I've seen a few presentations that describe coupling and cohesion incorrectly and thought it might be an idea to revisit some material I have used in training before. I think all the talk about asynchronous processes (actors) also allows us to discuss the metaphor as well. 

Please note that this applies to all ways of designing software, using a methodology does not fix your coupling and cohesion issues. I've heard the statement "I use OOP and this gives me good coupling and cohesion" several times, only to be presented with a class full of references to other classes (Global Reference Object).

 

In our book we used an factory analogy and it worked OK. In a training course that we provide we use an electronic design metaphor and I think this might be a better analogy going forward.

 

First of all let's take a look at a simple electronic schematic and review cohesion

Cohesion – A measure of how strongly the elements within a module are related. The stronger the better. 

ElecSchema1.jpg

Our design task is to break this circuit into printed circuit boards (pcbs).

As a designer we could just split the schema like this and create 6 pcbs.

ElecSchema2.jpg

This is coincidental cohesion and I've seen it's use in LabVIEW by careless use of the Create SubVI function. Signs that you are suffering from this are:-

Lack of re-usable functions : the pcbs can only be used for this type of job.

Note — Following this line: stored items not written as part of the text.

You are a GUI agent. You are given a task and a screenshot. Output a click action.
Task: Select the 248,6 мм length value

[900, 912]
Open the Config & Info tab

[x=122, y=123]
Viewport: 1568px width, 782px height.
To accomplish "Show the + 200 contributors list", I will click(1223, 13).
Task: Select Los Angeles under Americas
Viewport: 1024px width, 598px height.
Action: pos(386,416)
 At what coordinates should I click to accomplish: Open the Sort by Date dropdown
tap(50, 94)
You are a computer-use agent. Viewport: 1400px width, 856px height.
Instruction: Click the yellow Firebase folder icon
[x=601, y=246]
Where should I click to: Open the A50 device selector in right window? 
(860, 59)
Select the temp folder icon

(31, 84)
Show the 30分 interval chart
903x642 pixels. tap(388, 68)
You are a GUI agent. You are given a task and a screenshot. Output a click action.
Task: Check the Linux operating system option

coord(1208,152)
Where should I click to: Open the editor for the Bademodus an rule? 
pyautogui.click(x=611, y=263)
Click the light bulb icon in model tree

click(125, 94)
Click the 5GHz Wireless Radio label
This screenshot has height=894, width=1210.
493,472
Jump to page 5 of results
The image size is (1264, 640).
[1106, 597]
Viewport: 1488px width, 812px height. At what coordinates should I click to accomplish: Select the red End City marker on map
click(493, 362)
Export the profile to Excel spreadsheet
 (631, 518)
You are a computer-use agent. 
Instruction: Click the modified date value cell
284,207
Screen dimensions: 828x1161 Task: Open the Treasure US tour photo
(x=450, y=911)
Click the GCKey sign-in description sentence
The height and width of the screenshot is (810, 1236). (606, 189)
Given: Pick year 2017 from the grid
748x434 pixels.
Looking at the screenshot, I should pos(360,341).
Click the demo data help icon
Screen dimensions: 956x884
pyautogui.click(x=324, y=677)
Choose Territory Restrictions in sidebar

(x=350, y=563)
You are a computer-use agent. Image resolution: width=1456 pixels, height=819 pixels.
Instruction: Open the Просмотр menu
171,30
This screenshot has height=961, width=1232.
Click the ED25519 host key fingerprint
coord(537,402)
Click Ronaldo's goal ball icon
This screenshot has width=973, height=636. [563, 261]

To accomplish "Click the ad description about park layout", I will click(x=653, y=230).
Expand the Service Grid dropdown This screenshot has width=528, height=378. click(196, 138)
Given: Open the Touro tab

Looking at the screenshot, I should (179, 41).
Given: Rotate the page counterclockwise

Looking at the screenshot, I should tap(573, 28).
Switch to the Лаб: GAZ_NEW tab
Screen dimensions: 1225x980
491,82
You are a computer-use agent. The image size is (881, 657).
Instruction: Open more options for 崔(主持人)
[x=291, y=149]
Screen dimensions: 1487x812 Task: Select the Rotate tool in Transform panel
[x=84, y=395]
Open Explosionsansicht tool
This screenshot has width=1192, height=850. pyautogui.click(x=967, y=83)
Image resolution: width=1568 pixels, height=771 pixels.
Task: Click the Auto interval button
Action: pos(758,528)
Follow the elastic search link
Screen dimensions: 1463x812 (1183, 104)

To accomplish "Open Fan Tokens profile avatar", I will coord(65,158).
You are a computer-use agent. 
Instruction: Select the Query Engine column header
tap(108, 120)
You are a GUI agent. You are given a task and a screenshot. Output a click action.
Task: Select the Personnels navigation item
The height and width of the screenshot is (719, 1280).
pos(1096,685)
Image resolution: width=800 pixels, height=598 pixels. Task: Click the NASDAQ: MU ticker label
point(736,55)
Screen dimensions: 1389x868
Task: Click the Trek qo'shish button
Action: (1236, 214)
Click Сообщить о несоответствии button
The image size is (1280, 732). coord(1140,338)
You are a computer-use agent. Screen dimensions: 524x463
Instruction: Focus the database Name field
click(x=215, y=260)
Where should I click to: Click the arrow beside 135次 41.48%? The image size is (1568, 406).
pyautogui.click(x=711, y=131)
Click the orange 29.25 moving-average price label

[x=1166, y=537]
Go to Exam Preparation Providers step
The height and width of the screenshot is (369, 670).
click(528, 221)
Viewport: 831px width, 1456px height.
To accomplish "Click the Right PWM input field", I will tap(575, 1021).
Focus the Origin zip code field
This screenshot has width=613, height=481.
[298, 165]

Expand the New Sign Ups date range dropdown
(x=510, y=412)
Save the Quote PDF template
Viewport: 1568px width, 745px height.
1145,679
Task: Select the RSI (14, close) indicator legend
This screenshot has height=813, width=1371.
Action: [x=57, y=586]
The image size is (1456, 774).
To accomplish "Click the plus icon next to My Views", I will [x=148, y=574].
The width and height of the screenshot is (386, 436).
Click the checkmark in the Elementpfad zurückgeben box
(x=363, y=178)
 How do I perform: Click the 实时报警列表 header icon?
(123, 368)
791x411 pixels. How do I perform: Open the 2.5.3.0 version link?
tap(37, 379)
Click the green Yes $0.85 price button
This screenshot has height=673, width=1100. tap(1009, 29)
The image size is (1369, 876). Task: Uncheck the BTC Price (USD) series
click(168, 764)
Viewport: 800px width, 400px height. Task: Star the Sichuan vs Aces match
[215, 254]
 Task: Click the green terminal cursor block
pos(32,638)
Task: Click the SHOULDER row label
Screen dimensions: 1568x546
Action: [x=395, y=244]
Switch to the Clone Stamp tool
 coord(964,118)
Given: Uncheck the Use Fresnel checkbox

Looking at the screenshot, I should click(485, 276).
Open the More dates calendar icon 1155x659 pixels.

Difficulty in naming : giving each pcb a name and purpose is difficult.

Difficulty testing : the pcbs can only really be tested when fully assembled.

 

We can easily improve the design by breaking out the functions of each pcb (functional cohesion). Here's a reasonable effort.

ElecSchema3.jpg

As a bonus we can see that the amount of inputs and outputs has been reduced. So improving cohesion also improves coupling too.

Improvements functional cohesion gives are :-

You can take some of these pcbs and use them in other pieces of equipment.

Testing should be simplified, because of clarity of purpose and simplified interface.

Pcb naming and functionality is nice and clear.

 

This is equivalent of a standard functional LabVIEW program, with nicely defined subVIs.

 

The next improvement would be to add a bit of complexity to our requirements. As an example let's take the PSU, I would like to be able to adjust the voltage and current, read-back the voltage and current, get calibration details and set calibration details. This can be done at board level with potentiometers, screens and an instruction manual. Alternatively we could have a messaging system to set and get parameters. This frees up our design from specific constraints and as long as the messaging interface is consistent the design details remain hidden. From our cohesive PSU pcb we are now considering coupling and how we can decouple (hide) design details from the overall design. This is information hiding.

 

Frees the design from specific implementations : just buy a PSU with the correct protocol, pop it in and away you go.

Change is easy to accommodate (if the interface is designed thoughtfully)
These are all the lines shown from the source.